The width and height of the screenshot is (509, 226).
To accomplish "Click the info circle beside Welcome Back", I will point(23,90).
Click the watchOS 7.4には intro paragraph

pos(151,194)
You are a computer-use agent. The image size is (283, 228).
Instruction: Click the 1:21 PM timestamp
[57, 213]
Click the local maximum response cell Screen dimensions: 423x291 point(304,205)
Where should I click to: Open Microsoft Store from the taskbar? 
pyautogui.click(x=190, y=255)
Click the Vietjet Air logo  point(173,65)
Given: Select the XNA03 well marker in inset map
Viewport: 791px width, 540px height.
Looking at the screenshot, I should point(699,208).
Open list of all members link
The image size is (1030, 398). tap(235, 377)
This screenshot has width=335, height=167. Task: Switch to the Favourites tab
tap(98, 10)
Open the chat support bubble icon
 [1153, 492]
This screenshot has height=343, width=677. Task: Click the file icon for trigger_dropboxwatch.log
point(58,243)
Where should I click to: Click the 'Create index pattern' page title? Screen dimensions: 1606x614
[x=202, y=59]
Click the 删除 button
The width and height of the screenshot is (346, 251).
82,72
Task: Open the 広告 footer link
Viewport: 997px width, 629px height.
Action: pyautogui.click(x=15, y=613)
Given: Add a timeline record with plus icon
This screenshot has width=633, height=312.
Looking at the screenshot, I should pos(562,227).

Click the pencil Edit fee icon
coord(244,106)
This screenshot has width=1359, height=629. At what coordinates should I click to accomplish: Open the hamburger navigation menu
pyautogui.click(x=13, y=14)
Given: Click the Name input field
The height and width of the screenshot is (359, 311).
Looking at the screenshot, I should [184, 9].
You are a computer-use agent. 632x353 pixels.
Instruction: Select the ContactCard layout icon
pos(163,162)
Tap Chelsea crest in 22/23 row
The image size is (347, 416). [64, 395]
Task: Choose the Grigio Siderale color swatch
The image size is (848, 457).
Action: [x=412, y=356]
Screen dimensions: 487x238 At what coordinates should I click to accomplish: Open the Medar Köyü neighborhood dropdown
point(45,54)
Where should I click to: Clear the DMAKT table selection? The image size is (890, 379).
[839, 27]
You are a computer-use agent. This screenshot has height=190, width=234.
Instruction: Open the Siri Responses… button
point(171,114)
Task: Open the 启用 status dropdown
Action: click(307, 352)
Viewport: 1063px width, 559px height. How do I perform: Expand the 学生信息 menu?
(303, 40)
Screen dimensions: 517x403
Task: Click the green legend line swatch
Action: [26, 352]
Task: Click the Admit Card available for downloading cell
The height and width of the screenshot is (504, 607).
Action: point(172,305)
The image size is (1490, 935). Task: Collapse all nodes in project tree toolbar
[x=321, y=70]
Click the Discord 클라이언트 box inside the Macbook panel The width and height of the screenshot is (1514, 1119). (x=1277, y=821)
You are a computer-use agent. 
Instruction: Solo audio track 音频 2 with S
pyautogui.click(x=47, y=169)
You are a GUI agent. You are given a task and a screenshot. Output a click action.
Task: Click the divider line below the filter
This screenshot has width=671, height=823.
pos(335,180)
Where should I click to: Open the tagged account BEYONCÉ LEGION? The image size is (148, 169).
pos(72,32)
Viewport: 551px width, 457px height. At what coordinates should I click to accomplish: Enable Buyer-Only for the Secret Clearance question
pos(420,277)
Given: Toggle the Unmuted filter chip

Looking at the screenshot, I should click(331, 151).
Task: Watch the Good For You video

- - - -

■ WORK TO BE COMPLETED ■
Beginning with the top line of the data above, output every line exactly until the one that contains "Given: Add a timeline record with plus icon", and include that one too.

■ ANSWER TO THE PROBLEM ■
The width and height of the screenshot is (509, 226).
To accomplish "Click the info circle beside Welcome Back", I will point(23,90).
Click the watchOS 7.4には intro paragraph

pos(151,194)
You are a computer-use agent. The image size is (283, 228).
Instruction: Click the 1:21 PM timestamp
[57, 213]
Click the local maximum response cell Screen dimensions: 423x291 point(304,205)
Where should I click to: Open Microsoft Store from the taskbar? 
pyautogui.click(x=190, y=255)
Click the Vietjet Air logo  point(173,65)
Given: Select the XNA03 well marker in inset map
Viewport: 791px width, 540px height.
Looking at the screenshot, I should point(699,208).
Open list of all members link
The image size is (1030, 398). tap(235, 377)
This screenshot has width=335, height=167. Task: Switch to the Favourites tab
tap(98, 10)
Open the chat support bubble icon
 [1153, 492]
This screenshot has height=343, width=677. Task: Click the file icon for trigger_dropboxwatch.log
point(58,243)
Where should I click to: Click the 'Create index pattern' page title? Screen dimensions: 1606x614
[x=202, y=59]
Click the 删除 button
The width and height of the screenshot is (346, 251).
82,72
Task: Open the 広告 footer link
Viewport: 997px width, 629px height.
Action: pyautogui.click(x=15, y=613)
Given: Add a timeline record with plus icon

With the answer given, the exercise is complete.